▶ _Material supplied_:
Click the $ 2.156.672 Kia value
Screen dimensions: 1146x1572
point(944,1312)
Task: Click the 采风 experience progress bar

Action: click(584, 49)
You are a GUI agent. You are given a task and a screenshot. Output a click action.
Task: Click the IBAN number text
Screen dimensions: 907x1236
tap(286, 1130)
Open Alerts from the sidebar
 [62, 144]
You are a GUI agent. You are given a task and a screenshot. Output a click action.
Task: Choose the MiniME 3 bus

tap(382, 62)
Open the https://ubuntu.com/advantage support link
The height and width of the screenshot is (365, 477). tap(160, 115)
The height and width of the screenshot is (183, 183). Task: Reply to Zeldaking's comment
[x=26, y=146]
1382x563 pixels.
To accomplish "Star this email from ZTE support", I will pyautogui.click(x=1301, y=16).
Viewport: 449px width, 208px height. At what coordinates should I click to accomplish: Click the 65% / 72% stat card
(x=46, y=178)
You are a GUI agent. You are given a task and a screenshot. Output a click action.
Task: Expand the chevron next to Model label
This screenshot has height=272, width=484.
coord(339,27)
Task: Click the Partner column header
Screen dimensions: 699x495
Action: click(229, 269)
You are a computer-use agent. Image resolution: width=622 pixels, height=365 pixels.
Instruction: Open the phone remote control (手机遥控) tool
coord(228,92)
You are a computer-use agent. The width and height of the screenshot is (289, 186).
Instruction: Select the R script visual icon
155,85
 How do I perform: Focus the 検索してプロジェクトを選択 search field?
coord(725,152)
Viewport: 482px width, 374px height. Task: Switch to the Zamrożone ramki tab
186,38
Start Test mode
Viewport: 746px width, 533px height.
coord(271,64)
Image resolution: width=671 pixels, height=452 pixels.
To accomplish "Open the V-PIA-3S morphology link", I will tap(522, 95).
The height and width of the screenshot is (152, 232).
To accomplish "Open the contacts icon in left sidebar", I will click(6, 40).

▶ _Assignment_: Look above for the line holding "Task: Click the Partner column header" and the line holding "Image resolution: width=671", then output exactly those two lines and every line between them, nothing more.

▶ _Result for this task_:
Task: Click the Partner column header
Screen dimensions: 699x495
Action: click(229, 269)
You are a computer-use agent. Image resolution: width=622 pixels, height=365 pixels.
Instruction: Open the phone remote control (手机遥控) tool
coord(228,92)
You are a computer-use agent. The width and height of the screenshot is (289, 186).
Instruction: Select the R script visual icon
155,85
 How do I perform: Focus the 検索してプロジェクトを選択 search field?
coord(725,152)
Viewport: 482px width, 374px height. Task: Switch to the Zamrożone ramki tab
186,38
Start Test mode
Viewport: 746px width, 533px height.
coord(271,64)
Image resolution: width=671 pixels, height=452 pixels.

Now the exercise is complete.